Changes in US payment behaviour during COVID-19: Differences by income and demographics

General Information

Changes in US payment behaviour during COVID-19: Differences by income and demographics
Claire Greene, Ellen A. Merry, Joanne Stavins
Publication Type
Working paper
Journal of Payments Strategy & Systems Volume 17 Number 3
The COVID-19 pandemic caused large changes in consumer spending, including how people make their payments. For employed consumers, the pandemic also changed workplace behaviour, with about one-third of workers continuing to work from home every day as of September 2020. Using data from a nationally representative survey of US consumers collected before and during the pandemic, this paper analyses changes in workplace and payment behaviour during the pandemic. The study finds that, compared with their payment behaviour in 2019, consumers had shifted some of their purchases from in person to online by the autumn of 2020, significantly reduced their use of cash for purchases, and shifted their person-toperson (P2P) payments away from paper-based instruments (ie cash and cheques). These changes are consistent with what we might expect, as many people were less able or willing to shop in person. The adoption of electronic P2P payments increased, especially the use of payment apps such as PayPal, Venmo and Zelle.

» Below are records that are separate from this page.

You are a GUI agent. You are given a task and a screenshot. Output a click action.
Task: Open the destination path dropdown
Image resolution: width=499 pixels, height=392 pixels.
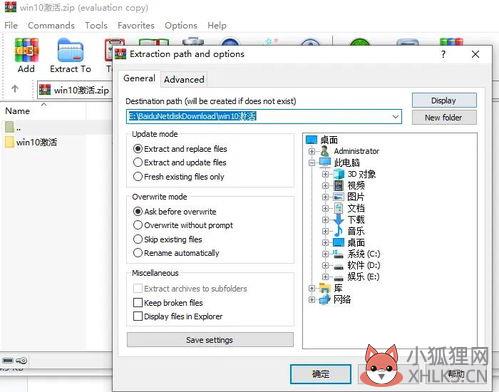point(395,117)
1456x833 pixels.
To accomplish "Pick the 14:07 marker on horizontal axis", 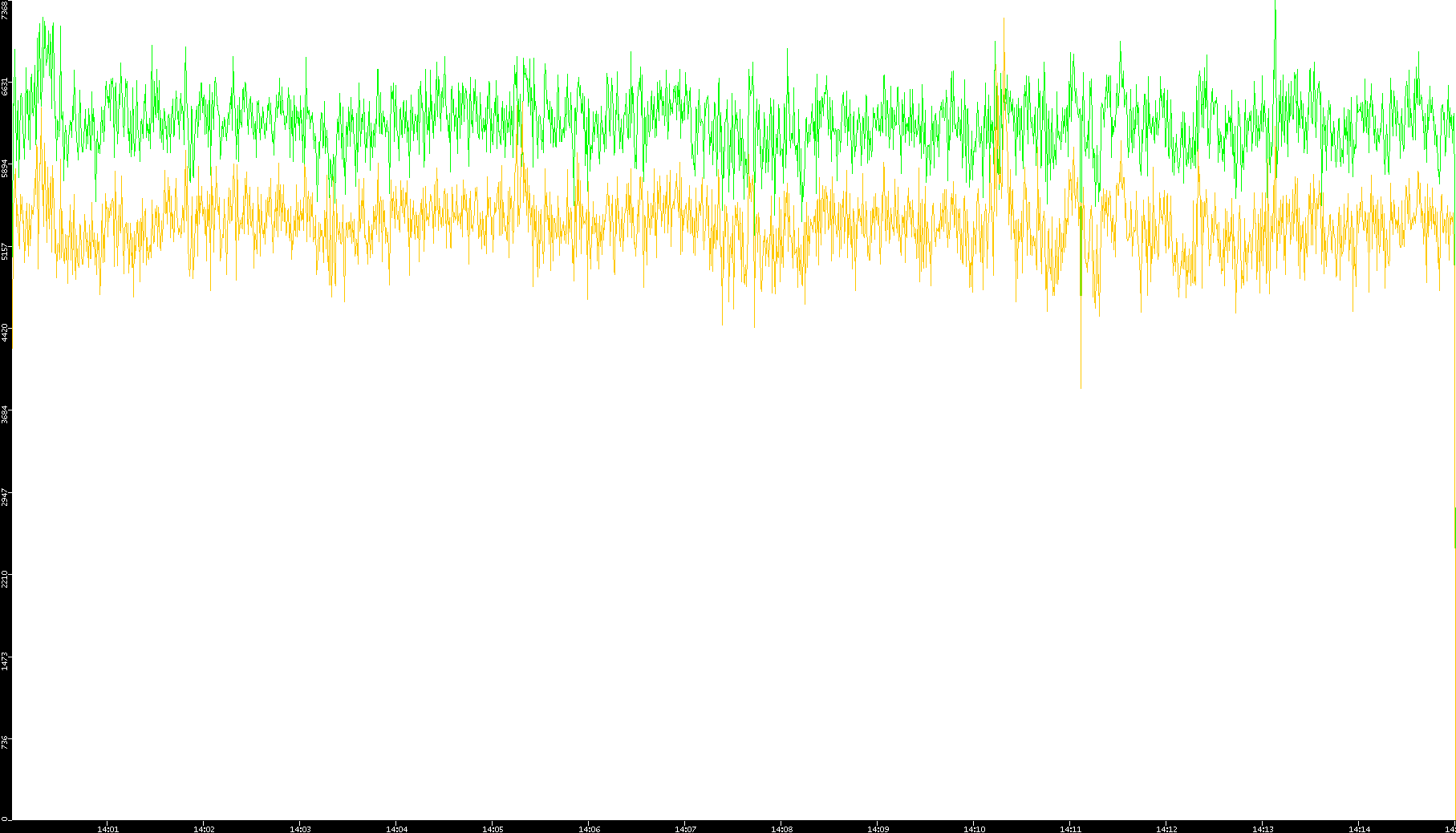I will click(685, 829).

In comparison with consumers who worked at least partly in person, consumers who worked exclusively from home during the pandemic made a significantly higher proportion of their payments online or through mobile devices, and were less likely to use cash at all, even after controlling for income and education levels. In contrast, payment behaviour changes that took place from 2018 to 2019 were smaller in magnitude and largely insignificant, suggesting that COVID-19 likely accelerated any longerterm trends.